Alonzo, 30, has been working hard for years to make science prowess a point of pride. And it might be working.
"Everyone is really excited for us," says Nelakanti, 17, who's become a big man on campus for working on a more efficient way to produce hydrogen from algae. "Everyone is just supportive of each other."
It all started about eight years ago, when Alonzo was new at the school. A freshman asked her to help him enter the county's Synopsis science fair. Lynbrook didn't have a formal mentoring program. The student was tackling an engineering problem and Alonzo was a biologist. But, she figured, what the heck?
"I saw how much he loved it," she says, "and his enthusiasm spread to me."
The freshman, Anjaney Kottapalli, is now studying aerospace engineering at MIT. Alonzo, he says, "kind of provided a sanity check on all the work I'd done."
No, Alonzo was not a science fair veteran. Science was not her thing at Vacaville High.
"I was not into it at all," she says. "I cried after chemistry tests." Then a physics teacher senior year sparked an interest. And friends at Pitzer College inspired her to take a biology course from Meg Mathies, who it turns out is a teaching legend. Alonzo was hooked.
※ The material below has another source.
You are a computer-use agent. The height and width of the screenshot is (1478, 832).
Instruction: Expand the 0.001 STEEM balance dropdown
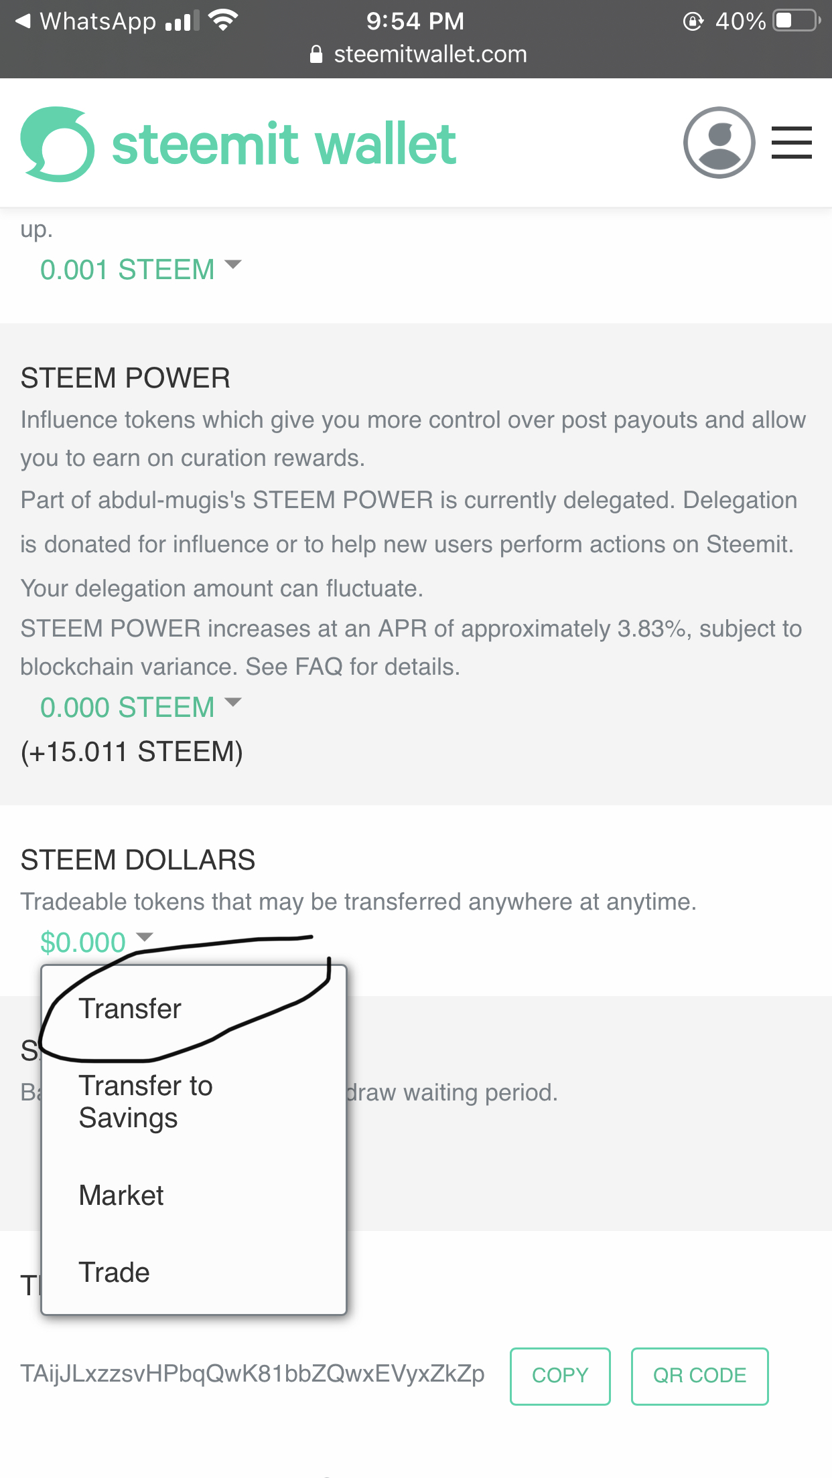pyautogui.click(x=139, y=270)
She's realized since that there is plenty good about science fairs. They allow kids to compete and to receive recognition — maybe not star quarterback recognition, but recognition. The fairs put science into students' hands — the students figure out the scientific questions they want to raise and how to answer them. And they figure out what benefit their findings might offer the wider world.
Alonzo applied for and won a $30,000 grant in 2003 from Intel to encourage science education. She started a lunchtime and after-school program aimed at helping kids come up with science fair entries.
"I started with two students," she says of the extracurricular program. But it grew each year. Students joined (about 60 are participating now) and teachers joined (Alonzo says her colleagues are major contributors). The students compete in county, regional and national competitions.
Like a top 10 team, Lynbrook is racking up the stats. Six of the eight Lynbrook students who entered the Intel contest made it to the semifinals. Alonzo's classroom is decorated with years of plaques and trophies: Department of Energy Science Bowl, Outstanding School from the Synopsis science fair, California State Science Fair Teacher of the Year.
Alonzo even talks like a coach. Her kids are passionate, dedicated, she says. They leave it all in the lab. And like any good coach, she's already looking toward next year's recruiting class.
"We've never had this many students interested," she says, "so I have really high hopes for them."
And why not? It's how dynasties are born.